How to value IFRS 19 Pension liabilities – Part 2: Inflation

AFter the introduction and some technical aspects in the first part, let’s look at how inflation is impacting pension liabilities. Inflation in my experience is something which is widely misunderstood when it comes to pension plans.

In many countries, especially Germany and UK, defined benefit pension plans work in general the following way:

Accumulation/active phase:
For active employees, each year the work for the company, they get promised a pension in relation to their current salary. So the longer they work and the more they earn, the higher the future pension promise. Companies have to disclose the assumption for the increase in salaries. Salary increases are a function of inflation and promotion. People who work a long time in companies and get promoted, usually increase their salary much more than inflation. Nevertheless it is fair to assume that in many cases, inflation will be reflected in salary increases.

Payout phase
Once an employee has retired, his pension payments are often linked to an inflation rate. In Germany for instance, those payments are linked to the German CPI (consumer price inflation) but with a minimum increase of 1% in any case.

Inflation Compounding
What many people don’t realize is that a permanent increase in the inflation level has a compounding effect, the adverse effect of course with decreasing inflation level. Roughly, an increase in inflation by a certain percentage has the same “sensitivity” as the discount rate.

Example Thyssen:

Thyssen Krupp for instance uses in their annual report 2012/2013 the following assumptions (Germany):

– Inflation rate for pension payments 1.5%
– Wage increases 2.5%

They show that a 1% change in the discount rate will change the pension liability by around 920 mn EUR. With a current net pension liability of 6.2 bn we can “reverse engineer” the duration of the liability simply by dividing 20/6.2 bn ~ 15 years.

This duration can be used both, as a simplified multiplier for changes tinterest rates and changes in assumed inflation rates. For instance if one assumes 2% instead of 1.5% as future inflation, the pension liability would be 15×0.5%=7.5% higher than it is shown on the balance sheet.

### DATA LISTING

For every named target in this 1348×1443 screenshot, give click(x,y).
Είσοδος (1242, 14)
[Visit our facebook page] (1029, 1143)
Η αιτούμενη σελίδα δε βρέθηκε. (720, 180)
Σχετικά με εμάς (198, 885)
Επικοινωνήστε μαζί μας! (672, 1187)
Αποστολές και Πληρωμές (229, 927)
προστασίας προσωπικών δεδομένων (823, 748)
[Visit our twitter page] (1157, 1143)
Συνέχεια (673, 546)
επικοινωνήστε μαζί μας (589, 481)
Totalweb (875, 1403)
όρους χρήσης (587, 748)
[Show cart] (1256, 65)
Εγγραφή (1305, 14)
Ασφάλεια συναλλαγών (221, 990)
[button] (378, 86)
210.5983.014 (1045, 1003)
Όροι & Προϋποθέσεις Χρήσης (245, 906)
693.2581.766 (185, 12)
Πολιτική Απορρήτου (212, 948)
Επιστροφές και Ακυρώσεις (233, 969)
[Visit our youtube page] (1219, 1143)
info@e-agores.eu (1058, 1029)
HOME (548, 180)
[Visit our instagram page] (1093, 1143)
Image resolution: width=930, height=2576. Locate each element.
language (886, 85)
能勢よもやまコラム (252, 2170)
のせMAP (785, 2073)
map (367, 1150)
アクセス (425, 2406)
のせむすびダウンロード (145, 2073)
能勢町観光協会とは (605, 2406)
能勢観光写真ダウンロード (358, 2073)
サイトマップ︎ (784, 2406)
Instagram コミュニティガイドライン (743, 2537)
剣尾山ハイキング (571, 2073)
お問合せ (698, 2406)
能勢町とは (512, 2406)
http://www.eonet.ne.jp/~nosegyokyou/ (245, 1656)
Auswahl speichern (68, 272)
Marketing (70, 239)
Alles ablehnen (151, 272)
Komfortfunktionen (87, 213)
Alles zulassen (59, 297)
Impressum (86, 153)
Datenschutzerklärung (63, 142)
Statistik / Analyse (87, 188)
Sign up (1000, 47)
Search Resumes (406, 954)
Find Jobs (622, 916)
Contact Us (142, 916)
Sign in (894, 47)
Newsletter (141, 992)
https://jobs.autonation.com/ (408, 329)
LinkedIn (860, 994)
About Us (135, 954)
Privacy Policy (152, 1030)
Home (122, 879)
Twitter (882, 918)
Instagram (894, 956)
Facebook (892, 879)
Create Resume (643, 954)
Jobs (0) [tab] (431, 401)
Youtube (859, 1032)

### PROBLEM TO WORK ON
Output, word for word, the part of the pension inflation article that opens with the words containing "They show that" and closes with "bn ~ 15 years.".

### SOLVED EXERCISE
They show that a 1% change in the discount rate will change the pension liability by around 920 mn EUR. With a current net pension liability of 6.2 bn we can “reverse engineer” the duration of the liability simply by dividing 20/6.2 bn ~ 15 years.